▶ DOCUMENT EXTRACT

········

It has become increasingly attractive for farmers to own a semi to haul their own grain to market rather than relying on custom truckers.
Everyone, including farmers, seeking to get a Class 1A driver’s licence to drive big trucks needs MELT, Mandatory Entry Level Training. As Susan Ewart, executive director of the Saskatchewan Trucking Association explains, MELT has resulted in fewer people obtaining their Class 1A.
“Prior to March, 2019, SGI had been working on a standardized curriculum for the driver training schools to teach to Class 1A drivers and then obviously we had the tragedy that happened in Humboldt and it got made to be mandatory at that time. So that was late 2018, and then between March of 2019 there was a surge of people wanting to get their licences before MELT came in, so we had a lot of people get their licences in that short time period and then it dropped off after March 2019 because the cost was set by driver training schools. There isn’t a maximum price that can be charged, SGI didn’t mandate that. So that’s what happened prior to MELT happening.”
Ewart also said there were fewer people getting their Class 1A driver’s licence because it’s expensive.
“There’s not a lot of new people coming to the industry. We’ve got an aging driver population who are retiring. Covid really did push a lot of people into retirement because the average age of a driver working today in Saskatchewan is about 55, but that’s actually trending upwards, so there are more people working in trucking today that are 65-plus still driving a truck.” she added.
The Saskatchewan Trucking Association promotes careers in trucking and they’ve had some success attracting female drivers. However, a large number of job vacancies remain. The median wage is just $25 an hour. Ewart notes that farmers doing their own trucking have a number of competitive advantages over the commercial trucking industry.
“They do especially if they are registered as an “F” plated power unit. The cost of insurance is less, they are not subject to the periodic motor vehicle inspections twice a year. They can obtain a permit for a very reasonable cost to turn their truck into a for-hire so now they can go and haul their neighbour’s goods. Plates are reduced. No cargo insurance requirements. A lot of different things in there.”
Farmers are also exempt from carbon tax and excise tax on diesel fuel. Semis are becoming standard equipment on many farms and some farmers are retaining a full-time employee by having that employee deliver grain through the winter months.

········

▶ PROBLEM 1
In the article on farm trucking, what is the average age of a driver working today in Saskatchewan?
▶ PROBLEM 2
Repeat the article on farm trucking word for word, from "It has become" to "their Class 1A.".

[Saved entries]
········

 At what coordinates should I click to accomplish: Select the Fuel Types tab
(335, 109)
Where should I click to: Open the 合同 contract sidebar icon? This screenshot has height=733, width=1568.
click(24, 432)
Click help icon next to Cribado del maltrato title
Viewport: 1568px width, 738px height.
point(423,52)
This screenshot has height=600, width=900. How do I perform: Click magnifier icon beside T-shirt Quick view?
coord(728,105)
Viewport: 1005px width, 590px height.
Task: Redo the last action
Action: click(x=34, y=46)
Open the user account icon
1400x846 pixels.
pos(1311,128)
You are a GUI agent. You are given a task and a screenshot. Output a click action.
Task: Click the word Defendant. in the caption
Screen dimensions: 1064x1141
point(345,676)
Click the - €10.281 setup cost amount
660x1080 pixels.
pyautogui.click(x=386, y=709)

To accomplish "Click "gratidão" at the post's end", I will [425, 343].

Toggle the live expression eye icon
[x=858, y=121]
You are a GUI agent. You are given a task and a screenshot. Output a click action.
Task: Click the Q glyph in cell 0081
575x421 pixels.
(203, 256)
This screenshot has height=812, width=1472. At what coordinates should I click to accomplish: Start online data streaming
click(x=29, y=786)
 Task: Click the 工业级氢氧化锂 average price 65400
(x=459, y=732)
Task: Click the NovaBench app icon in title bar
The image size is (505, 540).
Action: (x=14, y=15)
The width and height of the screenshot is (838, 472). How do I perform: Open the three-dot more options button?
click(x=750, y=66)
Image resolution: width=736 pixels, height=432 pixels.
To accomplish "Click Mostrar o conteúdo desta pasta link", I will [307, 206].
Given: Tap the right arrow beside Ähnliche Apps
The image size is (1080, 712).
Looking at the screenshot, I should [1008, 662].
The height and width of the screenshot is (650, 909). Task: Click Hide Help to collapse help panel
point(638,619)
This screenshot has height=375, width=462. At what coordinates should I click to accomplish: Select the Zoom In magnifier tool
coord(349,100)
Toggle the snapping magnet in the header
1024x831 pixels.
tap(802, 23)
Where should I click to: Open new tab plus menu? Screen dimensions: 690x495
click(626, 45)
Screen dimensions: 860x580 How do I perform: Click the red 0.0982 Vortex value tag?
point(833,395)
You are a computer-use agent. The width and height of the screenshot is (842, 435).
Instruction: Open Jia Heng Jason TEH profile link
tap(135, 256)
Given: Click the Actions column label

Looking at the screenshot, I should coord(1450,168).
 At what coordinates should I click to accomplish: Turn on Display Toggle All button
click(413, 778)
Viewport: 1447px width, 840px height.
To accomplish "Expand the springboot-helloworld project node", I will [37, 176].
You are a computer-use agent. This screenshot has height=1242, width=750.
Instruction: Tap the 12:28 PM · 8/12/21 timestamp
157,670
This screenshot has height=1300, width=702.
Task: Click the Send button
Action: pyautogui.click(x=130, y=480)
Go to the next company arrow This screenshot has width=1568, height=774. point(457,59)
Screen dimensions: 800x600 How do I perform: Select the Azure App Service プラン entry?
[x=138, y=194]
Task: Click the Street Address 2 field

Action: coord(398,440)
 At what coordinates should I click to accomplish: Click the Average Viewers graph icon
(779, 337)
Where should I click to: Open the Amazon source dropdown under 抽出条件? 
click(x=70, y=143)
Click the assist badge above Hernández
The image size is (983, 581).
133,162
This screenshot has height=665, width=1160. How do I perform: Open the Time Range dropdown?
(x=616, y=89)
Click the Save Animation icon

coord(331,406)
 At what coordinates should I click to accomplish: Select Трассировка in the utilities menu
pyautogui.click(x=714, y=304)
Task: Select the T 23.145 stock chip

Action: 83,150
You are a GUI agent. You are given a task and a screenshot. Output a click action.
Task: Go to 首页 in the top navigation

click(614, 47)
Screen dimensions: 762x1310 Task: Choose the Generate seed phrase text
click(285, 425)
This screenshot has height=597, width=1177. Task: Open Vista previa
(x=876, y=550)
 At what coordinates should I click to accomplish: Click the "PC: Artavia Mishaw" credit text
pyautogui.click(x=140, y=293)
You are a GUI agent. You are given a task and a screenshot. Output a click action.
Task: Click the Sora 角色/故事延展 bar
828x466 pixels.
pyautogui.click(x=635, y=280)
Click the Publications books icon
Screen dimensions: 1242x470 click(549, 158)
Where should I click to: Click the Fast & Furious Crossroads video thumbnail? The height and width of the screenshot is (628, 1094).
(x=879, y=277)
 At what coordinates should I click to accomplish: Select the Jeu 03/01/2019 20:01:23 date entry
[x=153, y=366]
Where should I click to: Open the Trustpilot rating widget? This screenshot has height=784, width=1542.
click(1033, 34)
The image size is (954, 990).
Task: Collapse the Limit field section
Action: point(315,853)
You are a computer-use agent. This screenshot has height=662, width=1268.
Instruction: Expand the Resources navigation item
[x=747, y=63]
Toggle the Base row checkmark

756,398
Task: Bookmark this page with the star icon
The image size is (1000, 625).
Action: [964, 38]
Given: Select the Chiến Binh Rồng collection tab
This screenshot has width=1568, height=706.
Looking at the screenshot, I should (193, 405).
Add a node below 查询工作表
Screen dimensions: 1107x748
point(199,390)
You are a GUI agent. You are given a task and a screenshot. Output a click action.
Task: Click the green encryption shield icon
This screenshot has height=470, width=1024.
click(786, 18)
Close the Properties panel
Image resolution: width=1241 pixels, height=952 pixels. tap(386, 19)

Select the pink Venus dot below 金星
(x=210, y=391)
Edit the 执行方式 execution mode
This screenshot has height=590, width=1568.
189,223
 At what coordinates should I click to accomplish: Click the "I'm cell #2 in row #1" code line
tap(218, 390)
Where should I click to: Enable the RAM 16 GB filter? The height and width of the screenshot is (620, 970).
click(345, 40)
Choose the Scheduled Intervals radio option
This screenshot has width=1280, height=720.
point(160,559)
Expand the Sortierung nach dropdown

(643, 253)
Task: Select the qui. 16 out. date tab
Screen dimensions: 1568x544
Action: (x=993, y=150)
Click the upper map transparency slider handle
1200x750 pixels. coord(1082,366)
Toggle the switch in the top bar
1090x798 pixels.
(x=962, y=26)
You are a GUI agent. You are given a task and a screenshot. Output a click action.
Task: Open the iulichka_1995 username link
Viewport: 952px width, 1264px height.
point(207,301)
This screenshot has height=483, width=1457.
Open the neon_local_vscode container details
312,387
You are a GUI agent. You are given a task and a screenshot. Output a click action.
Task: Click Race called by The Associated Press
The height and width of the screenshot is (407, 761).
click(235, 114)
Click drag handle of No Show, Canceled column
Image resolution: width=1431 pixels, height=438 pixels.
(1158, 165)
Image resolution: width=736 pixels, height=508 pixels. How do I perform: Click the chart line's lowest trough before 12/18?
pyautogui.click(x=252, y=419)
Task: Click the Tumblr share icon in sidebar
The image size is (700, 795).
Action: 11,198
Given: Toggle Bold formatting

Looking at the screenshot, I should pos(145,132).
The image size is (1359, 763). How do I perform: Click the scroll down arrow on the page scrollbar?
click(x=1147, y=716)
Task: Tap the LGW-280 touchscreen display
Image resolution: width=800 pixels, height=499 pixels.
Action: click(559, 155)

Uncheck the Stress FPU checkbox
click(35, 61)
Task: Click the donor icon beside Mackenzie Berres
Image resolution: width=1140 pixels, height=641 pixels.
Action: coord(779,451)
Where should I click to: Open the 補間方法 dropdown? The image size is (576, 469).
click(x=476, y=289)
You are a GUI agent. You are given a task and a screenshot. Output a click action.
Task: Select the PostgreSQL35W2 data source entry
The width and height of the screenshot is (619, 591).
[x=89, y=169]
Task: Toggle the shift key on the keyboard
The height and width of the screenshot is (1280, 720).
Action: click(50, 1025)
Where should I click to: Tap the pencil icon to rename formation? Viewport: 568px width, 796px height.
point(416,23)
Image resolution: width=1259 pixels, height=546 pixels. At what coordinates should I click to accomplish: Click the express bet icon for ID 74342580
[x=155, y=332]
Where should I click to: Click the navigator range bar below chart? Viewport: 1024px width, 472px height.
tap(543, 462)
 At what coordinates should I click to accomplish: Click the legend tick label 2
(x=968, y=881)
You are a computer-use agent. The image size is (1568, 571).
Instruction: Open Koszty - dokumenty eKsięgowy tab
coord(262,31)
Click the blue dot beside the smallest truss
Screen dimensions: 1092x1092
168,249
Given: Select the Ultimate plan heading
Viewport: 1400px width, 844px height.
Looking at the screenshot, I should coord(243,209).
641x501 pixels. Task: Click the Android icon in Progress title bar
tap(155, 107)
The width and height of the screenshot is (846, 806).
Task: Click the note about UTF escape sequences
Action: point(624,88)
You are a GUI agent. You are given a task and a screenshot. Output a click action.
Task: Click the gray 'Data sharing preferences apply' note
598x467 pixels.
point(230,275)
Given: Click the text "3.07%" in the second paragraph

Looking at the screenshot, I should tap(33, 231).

········

▶ EXPECTED ANSWER 1
About 55.

▶ EXPECTED ANSWER 2
It has become increasingly attractive for farmers to own a semi to haul their own grain to market rather than relying on custom truckers.
Everyone, including farmers, seeking to get a Class 1A driver’s licence to drive big trucks needs MELT, Mandatory Entry Level Training. As Susan Ewart, executive director of the Saskatchewan Trucking Association explains, MELT has resulted in fewer people obtaining their Class 1A.